SEC ‘gag rule’ rule is under fire in federal court
A federal appeals court could weaken a 50-year-old muzzle on companies and individuals that settle securities fraud allegations. And there’s a good chance the U.S. Supreme Court will weigh in on the matter soon enough.
The U.S. Securities and Exchange Commission’s (SEC) rule 202.5(e), in effect since 1972, is more commonly known as the “no admit, no deny” or “gag” rule. In a nutshell, a defendant in an SEC enforcement order waives its rights to discuss the matter once it’s settled with the commission.
The quid pro quo is the defendant doesn’t admit to any wrongdoing, freeing it from further legal proceedings though still on the hook to pay SEC penalties. The defendant also saves itself the time and money it would take to litigate. The SEC also benefits by not having to litigate more enforcement actions, at the taxpayers’ expense.

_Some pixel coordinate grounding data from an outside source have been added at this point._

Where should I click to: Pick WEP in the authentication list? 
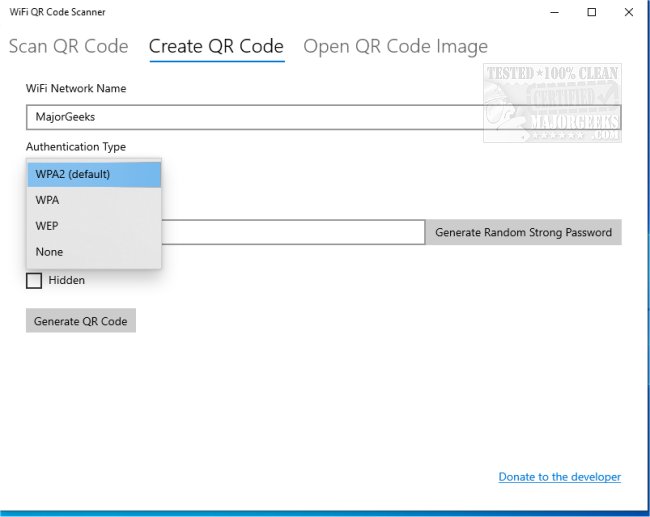click(x=94, y=226)
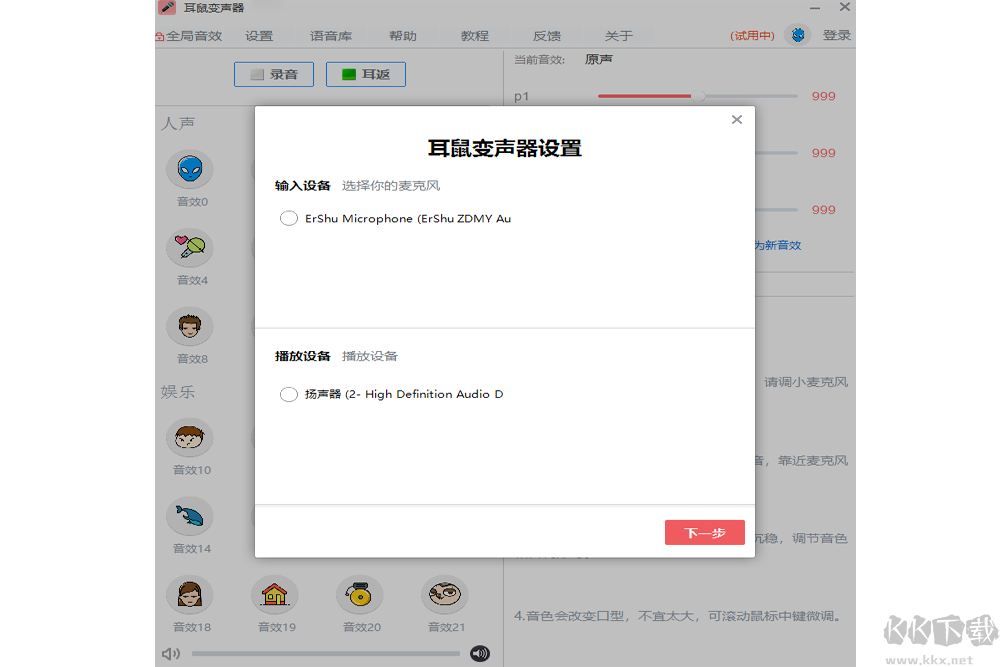This screenshot has width=1000, height=667.
Task: Switch to the 语音库 menu
Action: 330,35
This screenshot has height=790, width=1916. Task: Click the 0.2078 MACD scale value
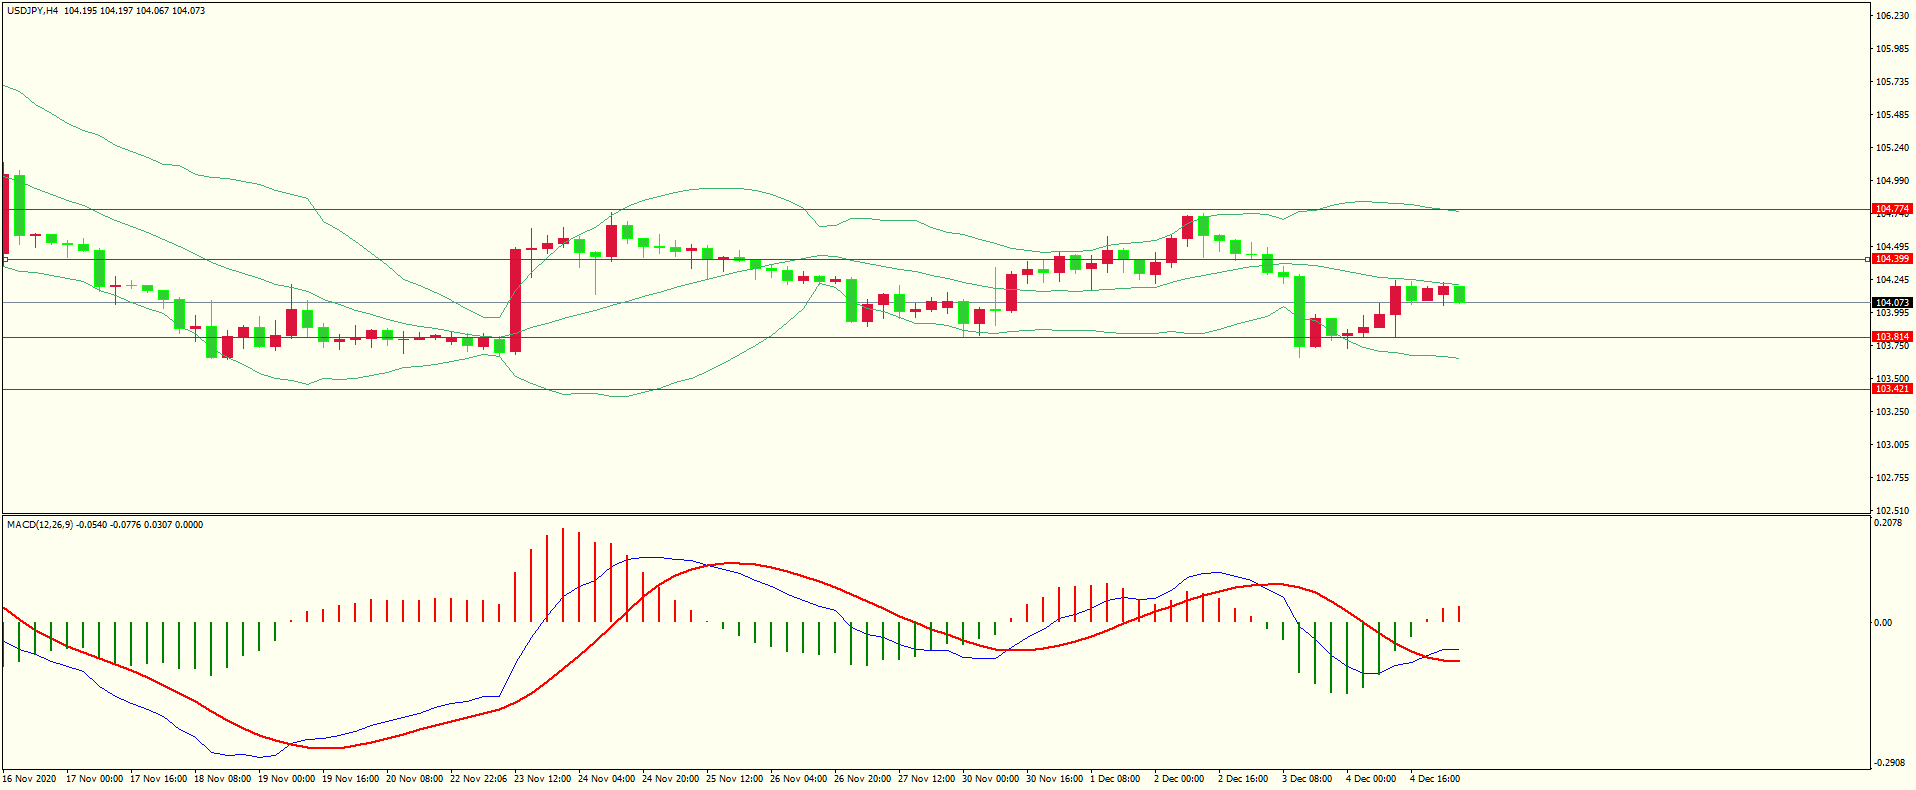tap(1887, 523)
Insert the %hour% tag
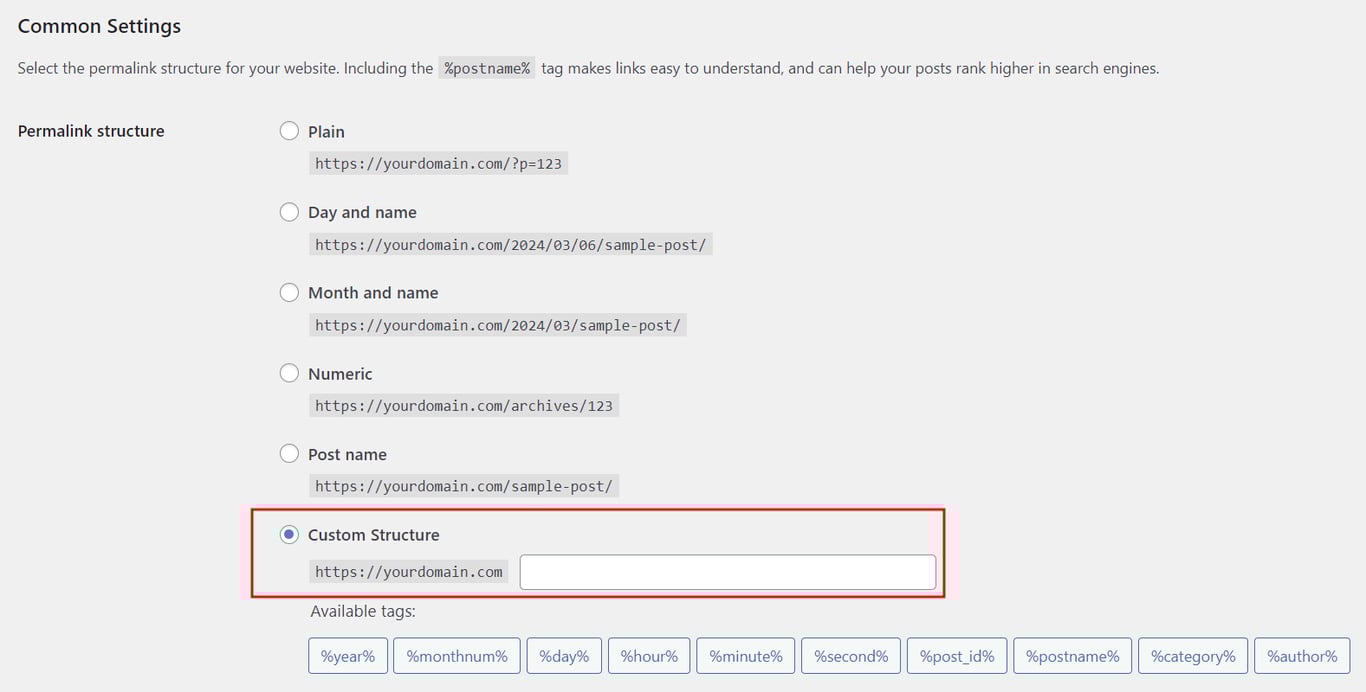The image size is (1366, 692). (x=649, y=656)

Now a nonprofit group is challenging the SEC’s policy on first amendment grounds. The New Civil Liberties Alliance (NCLA) contends the SEC gag rule amounts to prior restraint of a defendant’s speech. The 5th circuit appellate court will hear its appeal this spring.
The SEC rejected the group’s petition to repeal the gag rule in late January. The SEC says, “[t]here is a large body of precedent confirming that a defendant can waive constitutional rights as part of a civil settlement, just as a criminal defendant can waive constitutional rights as part of a plea bargain. … [A]ll settlements involve undertakings and waivers of constitutional rights, and courts have held that there is no per se rule against such agreements.”
Good chance that appeals court won’t get final say
The SEC’s gag rule has prompted a ton of grumbling over the years. Many plaintiffs argue going up against the SEC is too risky (and costly) a proposition. Settling is the only option that makes sense, but agreeing to settle hurts any organization’s reputation and can lead to a loss of business.
Legal analysts predict the 5th circuit won’t invalidate the gag rule, which would set up another appeal and possible Supreme Court review. The conservative high court continues to show a marked opposition to government overreach, making the possibility of a SCOTUS review likely.
Hint: Justice Samuel Alito, one of the two most ardent constitutional “originalists” on the high court (along with Clarence Thomas) is the associate justice for the 5th circuit (Louisiana, Mississippi and Texas). Alito will no doubt be keeping an eye on how the 5th circuit judges rule.